Exception handling procedures must be documented before operational launch, tested during the pilot project, and communicated to all personnel involved.

Mistake 4: ambiguous data ownership

Who is responsible for the quality of RFID data? If the answer is not precisely defined, no one takes ownership. Data quality degrades progressively: tags not updated, readings not reconciled with management systems, anomalies not reported. Over time data becomes unreliable and the system stops being consulted in operational decisions.


Data governance is not an IT topic. It is an organisational topic concerning who bears responsibility for ensuring that the information collected by the RFID system is accurate, complete, and up to date. This responsibility must be assigned to a specific person or function, with the resources and authority needed to exercise it.


Paola Barletta, Business Developer at Csolutions, adds: "Data quality is the foundation on which any advanced use of RFID technology is built. A company that wants to offer certified traceability to its customers, or to meet Digital Product Passport obligations, needs accurate and verifiable data. If data governance is not defined from the outset, this prospect remains out of reach regardless of the quality of the installed hardware."
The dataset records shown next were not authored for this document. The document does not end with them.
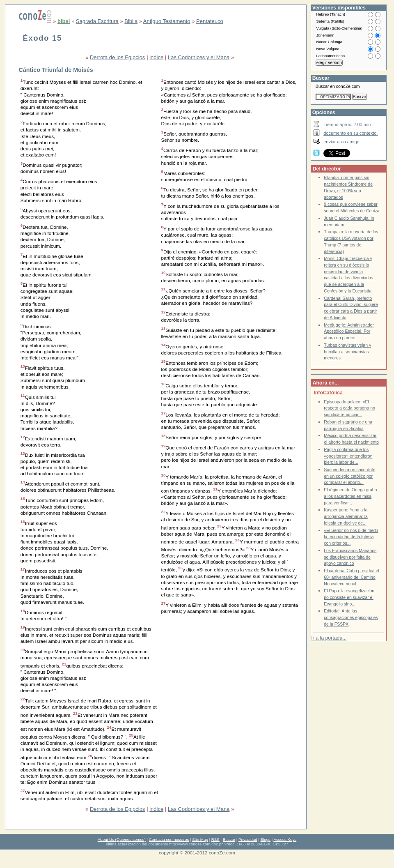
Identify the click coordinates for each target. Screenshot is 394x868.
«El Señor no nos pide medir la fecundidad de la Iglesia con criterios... (351, 537)
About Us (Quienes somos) (121, 839)
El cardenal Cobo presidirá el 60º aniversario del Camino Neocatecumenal (351, 577)
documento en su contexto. (350, 133)
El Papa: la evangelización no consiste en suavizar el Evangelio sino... (349, 597)
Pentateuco (210, 21)
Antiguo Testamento (167, 21)
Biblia (131, 21)
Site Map (200, 839)
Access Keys (285, 839)
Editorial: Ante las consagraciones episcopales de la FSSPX (351, 617)
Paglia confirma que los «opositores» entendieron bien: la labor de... (348, 456)
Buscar (229, 839)
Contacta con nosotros (169, 839)
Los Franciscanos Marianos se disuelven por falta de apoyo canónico (350, 557)
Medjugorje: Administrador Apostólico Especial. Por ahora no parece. (349, 332)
Mistake 5: training treated as a formality

Two hours of training for a system that transforms daily work is not sufficient. Initial training can cover the basic functions of the system, but it does not prepare staff to manage the real situations that emerge in the first operational weeks: unexpected volume peaks, new product variants, cases not anticipated during testing.


Support in the first weeks after go-live is just as critical as the technical validation of the system. This is not additional training but day-to-day operational support while the team learns to manage the system under real conditions. Companies that invest in this accompaniment reach full operability in significantly less time than those that treat go-live as the project's end point.

Structured change management as a prerequisite

The five mistakes described share a common root: organisational change is treated as an automatic consequence of technology installation, rather than as a parallel and equally structured project.

A successful RFID implementation requires two distinct workstreams proceeding in parallel. The technical workstream covers hardware, software, and integration. The organisational workstream covers role redefinition, process redesign, training, data governance, and change management. Neglecting the second, even when the first is excellent, produces technically sound systems that the organisation cannot adopt.


Raffaele Cinaglia concludes: "RFID technology requires a solid organisational infrastructure as a prerequisite. Without role redefinition, data governance, and structured change management, even a technically perfect system risks being progressively abandoned in favour of the previous manual procedures, which operators know better and feel more comfortable using."


Frequently asked questions (FAQ)

How is organisational maturity measured before starting an RFID project?

The signals to evaluate include: has the company already adopted other digital systems successfully? Is management involved in data-driven decisions? Is there clear governance for the data of existing management systems? The answers to these questions indicate the degree of organisational readiness and allow the necessary interventions to be planned before go-live.


How long does change management take in an RFID project?

The change management process starts before installation and continues in the weeks following go-live. For a medium-complexity implementation in a production plant with 30 to 50 operators involved, the critical accompaniment period is typically eight to twelve weeks after go-live.


Is it possible to recover an RFID project that has failed for organisational reasons?

Yes, but it requires an honest analysis of the causes of failure and a structured intervention on the neglected organisational dimensions. Often the technical system is still functioning and does not require significant work. The effort needed concerns data governance, process redefinition, and rebuilding operational staff confidence in the system.